MATERIAL SHOWN →
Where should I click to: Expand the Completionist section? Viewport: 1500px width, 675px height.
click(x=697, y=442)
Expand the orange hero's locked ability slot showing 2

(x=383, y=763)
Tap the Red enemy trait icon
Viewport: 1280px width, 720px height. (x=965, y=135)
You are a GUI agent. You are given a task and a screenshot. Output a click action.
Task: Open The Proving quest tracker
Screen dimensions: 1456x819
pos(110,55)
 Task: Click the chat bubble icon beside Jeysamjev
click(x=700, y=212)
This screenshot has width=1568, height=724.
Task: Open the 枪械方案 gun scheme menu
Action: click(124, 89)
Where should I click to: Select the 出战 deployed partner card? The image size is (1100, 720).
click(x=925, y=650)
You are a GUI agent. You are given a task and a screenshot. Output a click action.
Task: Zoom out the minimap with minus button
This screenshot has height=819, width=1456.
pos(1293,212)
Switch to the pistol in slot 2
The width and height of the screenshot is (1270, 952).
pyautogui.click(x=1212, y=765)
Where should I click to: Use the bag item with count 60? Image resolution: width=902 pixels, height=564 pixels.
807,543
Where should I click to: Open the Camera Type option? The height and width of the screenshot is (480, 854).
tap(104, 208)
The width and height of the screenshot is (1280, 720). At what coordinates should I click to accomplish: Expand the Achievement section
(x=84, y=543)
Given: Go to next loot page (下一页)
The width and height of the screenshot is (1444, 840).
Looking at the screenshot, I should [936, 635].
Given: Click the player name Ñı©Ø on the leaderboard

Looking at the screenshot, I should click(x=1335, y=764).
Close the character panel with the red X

SET EXERCISE → Rewrite all of the rows above as a JSON list of strings, with one string for each line and blank lines left out.

OUTPUT FOR THIS TASK →
[
  "Where should I click to: Expand the Completionist section? Viewport: 1500px width, 675px height.",
  "click(x=697, y=442)",
  "Expand the orange hero's locked ability slot showing 2",
  "(x=383, y=763)",
  "Tap the Red enemy trait icon",
  "Viewport: 1280px width, 720px height. (x=965, y=135)",
  "You are a GUI agent. You are given a task and a screenshot. Output a click action.",
  "Task: Open The Proving quest tracker",
  "Screen dimensions: 1456x819",
  "pos(110,55)",
  " Task: Click the chat bubble icon beside Jeysamjev",
  "click(x=700, y=212)",
  "This screenshot has width=1568, height=724.",
  "Task: Open the 枪械方案 gun scheme menu",
  "Action: click(124, 89)",
  "Where should I click to: Select the 出战 deployed partner card? The image size is (1100, 720).",
  "click(x=925, y=650)",
  "You are a GUI agent. You are given a task and a screenshot. Output a click action.",
  "Task: Zoom out the minimap with minus button",
  "This screenshot has height=819, width=1456.",
  "pos(1293,212)",
  "Switch to the pistol in slot 2",
  "The width and height of the screenshot is (1270, 952).",
  "pyautogui.click(x=1212, y=765)",
  "Where should I click to: Use the bag item with count 60? Image resolution: width=902 pixels, height=564 pixels.",
  "807,543",
  "Where should I click to: Open the Camera Type option? The height and width of the screenshot is (480, 854).",
  "tap(104, 208)",
  "The width and height of the screenshot is (1280, 720). At what coordinates should I click to accomplish: Expand the Achievement section",
  "(x=84, y=543)",
  "Given: Go to next loot page (下一页)",
  "The width and height of the screenshot is (1444, 840).",
  "Looking at the screenshot, I should [936, 635].",
  "Given: Click the player name Ñı©Ø on the leaderboard",
  "Looking at the screenshot, I should click(x=1335, y=764).",
  "Close the character panel with the red X"
]